Ainsi, à l’échelle internationale, des comités de liaison hospitaliers s’efforcent, par une attitude perspicace et une bonne communication, de concilier le monde médical et les Témoins de Jéhovah. Les résultats sont encourageants. De plus en plus de praticiens comprennent que, moyennant une solide expérience médicale et une grande habileté, il est tout à fait possible de respecter les croyances des Témoins de Jéhovah. Ce que plus de 6 500 médecins aux États-Unis sont disposés à faire.
De leur côté, les Témoins de Jéhovah doivent s’efforcer de se montrer coopératifs et raisonnables. Devant une telle attitude, certains médecins en viennent même à les respecter pour leur attachement à des principes élevés, comme l’attestent les propos de ce professeur d’urologie d’une faculté de médecine de Tokyo: “Je respecte les patients Témoins de Jéhovah. Ils sont attachés à des valeurs dans un monde qui en est dépourvu.”
Le but premier de ces séminaires et de ces rencontres était de promouvoir une meilleure coopération et, partant, d’éviter la confrontation. Tous ceux qui ont pris part à ces démarches considèrent que de bons résultats ont été atteints. Nous sommes confiants que Jéhovah continuera de bénir ces efforts et soutiendra ceux qui obéissent au commandement divin de s’abstenir du sang, conformément à ce que sa Parole leur ordonne.
[Encadré, page 24]
“Tout animal qui se meut et qui est vivant pourra vous servir de nourriture. Comme pour la végétation verte, je vous donne tout cela. Seulement la chair avec son âme — son sang — vous ne devrez pas la manger.”
“Quant à tout homme de la maison d’Israël ou à tout résident étranger qui réside comme étranger au milieu de vous, qui mange un sang d’une sorte quelconque, je tournerai assurément ma face contre l’âme qui mange le sang et je la retrancherai vraiment du milieu de son peuple. Car l’âme de la chair est dans le sang, et, moi, je l’ai mis pour vous sur l’autel, pour faire propitiation pour vos âmes, car c’est le sang qui fait propitiation par l’âme qui est en lui. C’est pourquoi j’ai dit aux fils d’Israël: ‘Nulle âme d’entre vous ne devra manger du sang et nul résident étranger qui réside comme étranger au milieu de vous ne devra manger du sang.’”

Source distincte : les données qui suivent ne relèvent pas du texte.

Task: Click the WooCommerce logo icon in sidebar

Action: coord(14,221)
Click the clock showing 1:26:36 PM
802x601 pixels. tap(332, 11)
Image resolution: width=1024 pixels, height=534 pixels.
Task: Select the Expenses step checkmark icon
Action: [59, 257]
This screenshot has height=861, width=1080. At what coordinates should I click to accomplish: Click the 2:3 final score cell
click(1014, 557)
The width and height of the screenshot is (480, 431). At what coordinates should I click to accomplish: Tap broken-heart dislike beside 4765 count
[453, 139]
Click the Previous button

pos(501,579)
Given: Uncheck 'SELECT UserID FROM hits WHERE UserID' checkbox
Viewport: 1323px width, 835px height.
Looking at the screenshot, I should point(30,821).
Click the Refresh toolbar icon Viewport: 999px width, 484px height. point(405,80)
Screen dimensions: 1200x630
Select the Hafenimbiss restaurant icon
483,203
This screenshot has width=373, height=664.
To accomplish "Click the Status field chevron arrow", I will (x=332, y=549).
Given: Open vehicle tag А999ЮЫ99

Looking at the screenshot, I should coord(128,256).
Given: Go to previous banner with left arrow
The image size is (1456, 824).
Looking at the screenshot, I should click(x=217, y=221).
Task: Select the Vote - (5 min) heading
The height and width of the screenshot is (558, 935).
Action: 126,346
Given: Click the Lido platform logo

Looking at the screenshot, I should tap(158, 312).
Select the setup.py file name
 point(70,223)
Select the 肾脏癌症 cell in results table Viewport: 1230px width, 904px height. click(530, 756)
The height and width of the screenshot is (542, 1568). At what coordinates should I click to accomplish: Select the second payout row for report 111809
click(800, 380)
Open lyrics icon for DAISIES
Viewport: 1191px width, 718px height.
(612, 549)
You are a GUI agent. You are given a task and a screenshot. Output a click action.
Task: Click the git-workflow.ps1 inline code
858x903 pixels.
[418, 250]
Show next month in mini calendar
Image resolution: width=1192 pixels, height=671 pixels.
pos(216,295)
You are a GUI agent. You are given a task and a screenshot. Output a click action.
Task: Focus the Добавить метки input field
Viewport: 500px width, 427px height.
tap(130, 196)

“L’esprit saint et nous-mêmes, en effet, avons jugé bon de ne mettre sur vous aucun autre fardeau que ces choses-ci qui sont nécessaires: s’abstenir des choses sacrifiées aux idoles, et du sang, et de ce qui est étouffé, et de la fornication. Si vous vous gardez avec soin de ces choses, vous prospérerez. Portez-vous bien!”